# Home Alone



## john a (Jul 29, 2007)

*Steak for one, wife is in South Florida with the kids and grandchildren for a couple of days; I had to work Sat.*


----------



## PantherTailgater (Jul 29, 2007)

Good looking onion rings!!  That's a man's meal if I've ever seen it!    

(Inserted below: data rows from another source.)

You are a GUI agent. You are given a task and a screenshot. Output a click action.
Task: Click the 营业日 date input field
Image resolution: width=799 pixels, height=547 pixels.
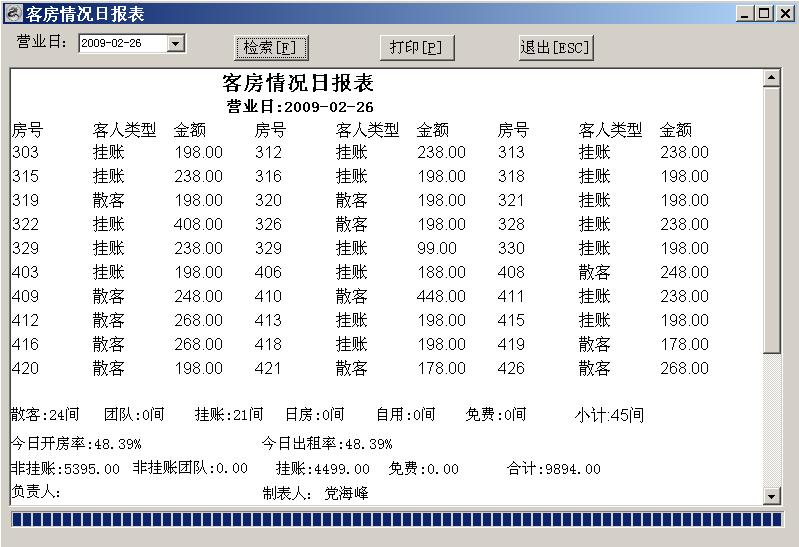(x=122, y=44)
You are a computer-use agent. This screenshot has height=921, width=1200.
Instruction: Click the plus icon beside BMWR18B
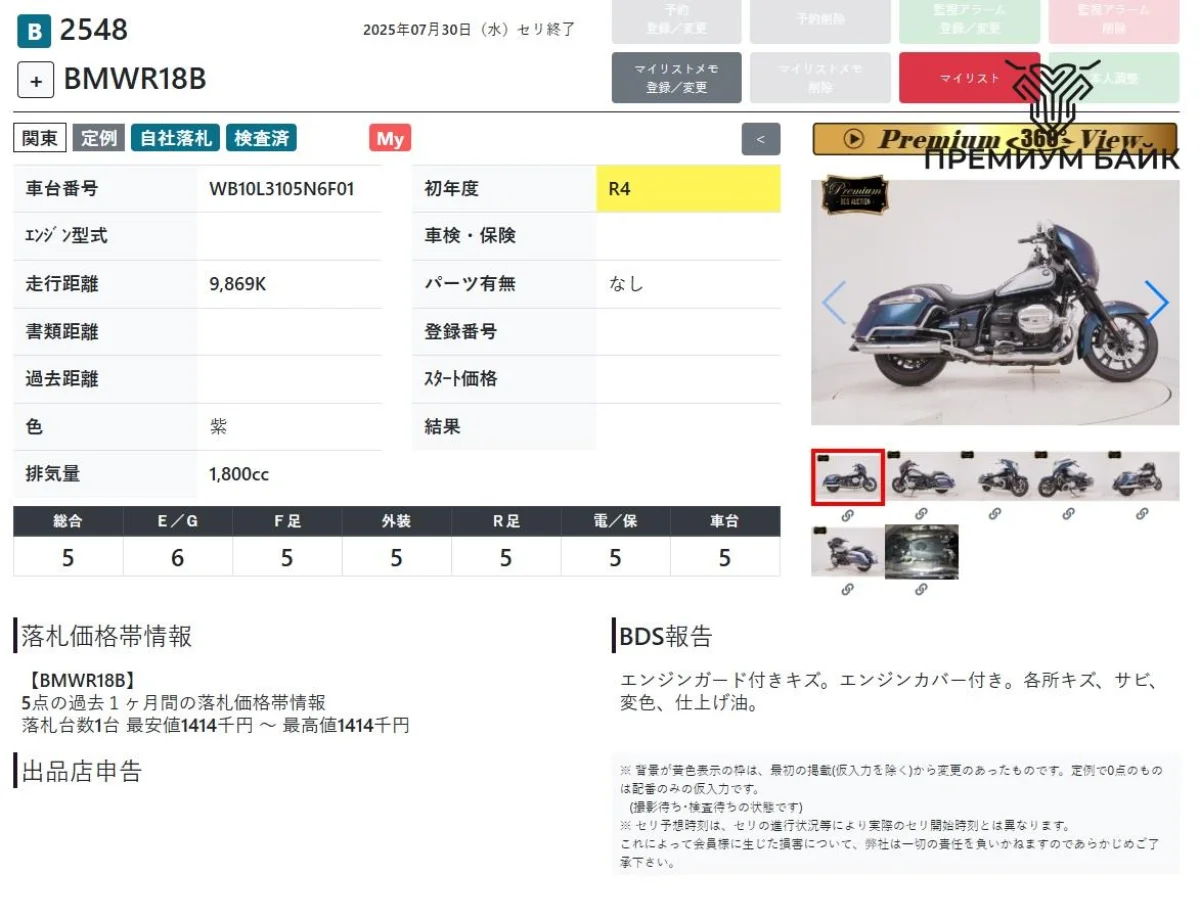click(36, 80)
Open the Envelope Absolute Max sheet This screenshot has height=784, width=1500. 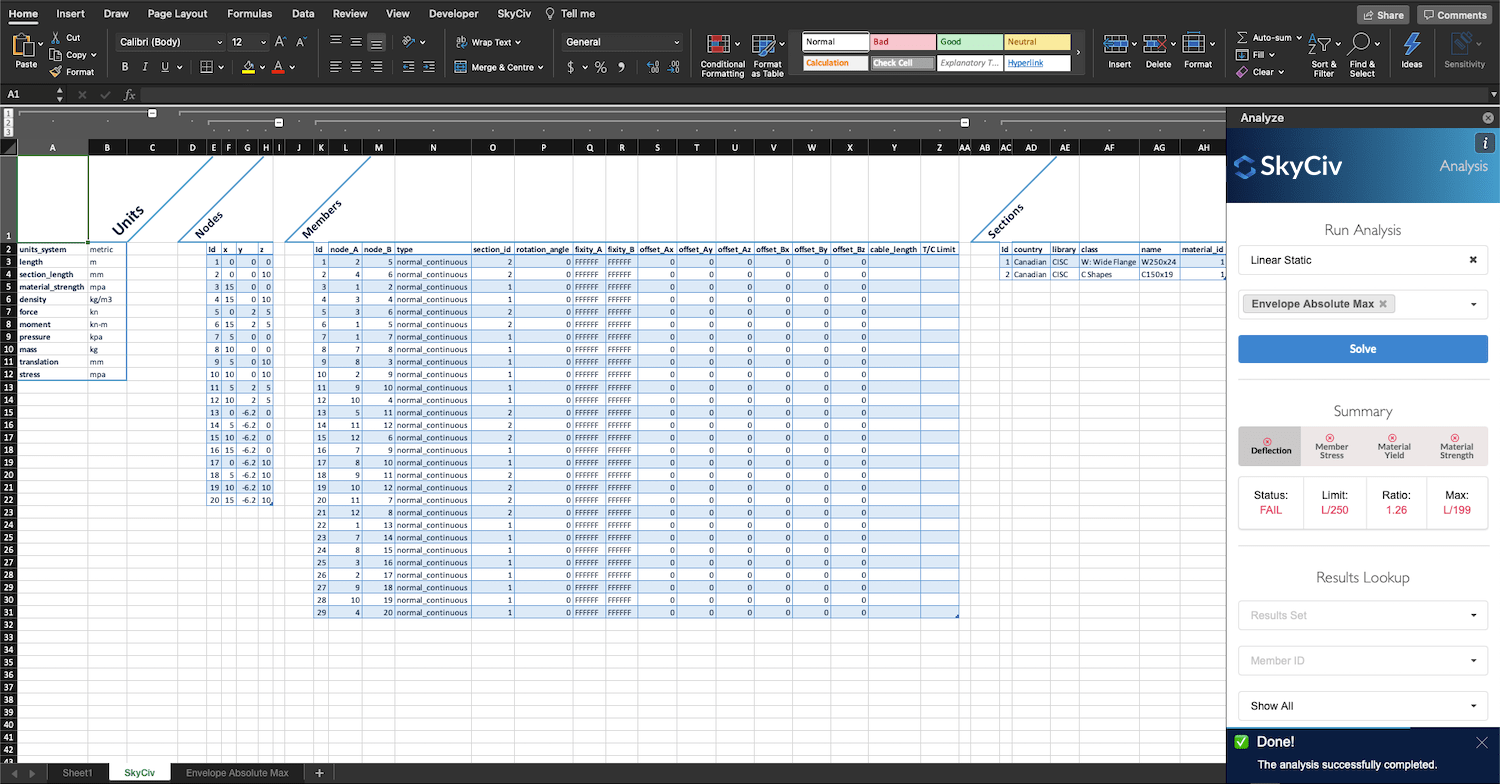237,772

Good onion rings are hard to find anymore.


----------



## Nick Prochilo (Jul 29, 2007)

PantherTailgater said:
			
		

> Good looking onion rings!!  That's a man's meal if I've ever seen it!
> 
> Good onion rings are hard to find anymore.



Just missing the beer!


----------



## PantherTailgater (Jul 29, 2007)

Nick Prochilo said:
			
		

> PantherTailgater said:
> 
> 
> 
> ...



Dang!  I was mesmerized by the onion rings!


----------



## Puff1 (Jul 29, 2007)

Nice!
Awesome grill marks!


----------



## Diva Q (Jul 29, 2007)

I would eat that in a heart beat.


----------



## surfinsapo (Jul 29, 2007)

"Es perfecto mi amigo!!!"   [smilie=a_goodjob.gif] in other words...."It's perfect my friend"..


----------



## cleglue (Jul 29, 2007)

VERY VERY Nice!


----------



## wittdog (Jul 29, 2007)

I'd kill for that steak and onion rings right now.


----------



## 007bond-jb (Jul 30, 2007)

Fine job John My wife  goes to a church group every wed nite & as yall know its steak nite @ JB's!... I found a recipe for oven onion rings That looks real good that I will try it soon. I got 2 deep fryers But the oil always needs changing,


----------



## john a (Jul 30, 2007)

007bond-jb said:
			
		

> Fine job John My wife  goes to a church group every wed nite & as yall know its steak nite @ JB's!... I found a recipe for oven onion rings That looks real good that I will try it soon. I got 2 deep fryers But the oil always needs changing,



Here you go JB - http://www.oreida.com/

You got that right about the oil, plus your Doc will like these better for you.


----------



## 007bond-jb (Jul 30, 2007)

Allrite doc I drinkin Guy Grey tea tonite..... OL Boy


----------



## Bill The Grill Guy (Jul 31, 2007)

MMMMMMMMMMMMMMM, Steak!


----------